Sherilyn Fenn: I think for a lot of us, it just ended abruptly. By the grace of god it kept continuing to gain a fanbase. Everyone kept it alive. I mean, it’s David Lynch. To be able to go back to something that so many people respect so much and say that he changed television…what a gift. There’s not a lot of work like that, that gets made. I’m just completely thrilled.
Audrey Horne was an integral character for the original series. How will she change? How will she stay the same?
None of us are supposed to say anything. It’s in a few days so we all get to in this journey very soon. She wasn’t in the original script, so she was just created once David Lynch and I met. I think the whole show is going to be exciting and surprising. I mean, it’s gotta be — it’s 26 years later.
What did you hope would have happened for Audrey’s character in the original two seasons of Twin Peaks?
I think it’s common knowledge that [I wish] Audrey and Agent Cooper would have gotten together, but that didn’t happen. David has so pleasantly surprised me — he’s an artist. What David pulled together was very interesting. It’s going to be magical, scary and all of those good things.

_Record set_.
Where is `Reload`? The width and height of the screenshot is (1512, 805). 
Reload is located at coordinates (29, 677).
---
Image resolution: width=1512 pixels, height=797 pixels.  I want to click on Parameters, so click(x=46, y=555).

_Direction 1_.
Reproduce the passage of the Twin Peaks interview from "Audrey Horne was" to "those good things.".
_Direction 2_.
Extend the Sherilyn Fenn interview about Twin Peaks, starting after its last sentence.

_Written reply 1_.
Audrey Horne was an integral character for the original series. How will she change? How will she stay the same?
None of us are supposed to say anything. It’s in a few days so we all get to in this journey very soon. She wasn’t in the original script, so she was just created once David Lynch and I met. I think the whole show is going to be exciting and surprising. I mean, it’s gotta be — it’s 26 years later.
What did you hope would have happened for Audrey’s character in the original two seasons of Twin Peaks?
I think it’s common knowledge that [I wish] Audrey and Agent Cooper would have gotten together, but that didn’t happen. David has so pleasantly surprised me — he’s an artist. What David pulled together was very interesting. It’s going to be magical, scary and all of those good things.

_Written reply 2_.
If Twin Peaks was airing for the first time today, do you think it would be more well-received than it was 26 years ago?
Probably. When it came out then I didn’t know that people would ultimately like it. They saw the pilot and it wasn’t going to be picked up, but it was the fans who wrote in. They got [David] to write seven episodes. Again [with the revival] it was the fans.
What do you think makes Audrey such a strong character and one who has become a defining part of the show?
I’m not really sure — it’s hard to say. There’s always an element of hope with her. There’s always a fight to make it happen — she’s going to do it. It’s an attitude we all need and want sometimes. She has a spirit where she’s going to go after “it.” She’s hurt by her father and in love with this man [Agent Cooper], puts herself at risk to help him. It’s pretty perceptive for a 17 or 18-year-old girl.
How did you, Lara Flynn Boyle and Mädchen Amick become such icons? How did that change your life?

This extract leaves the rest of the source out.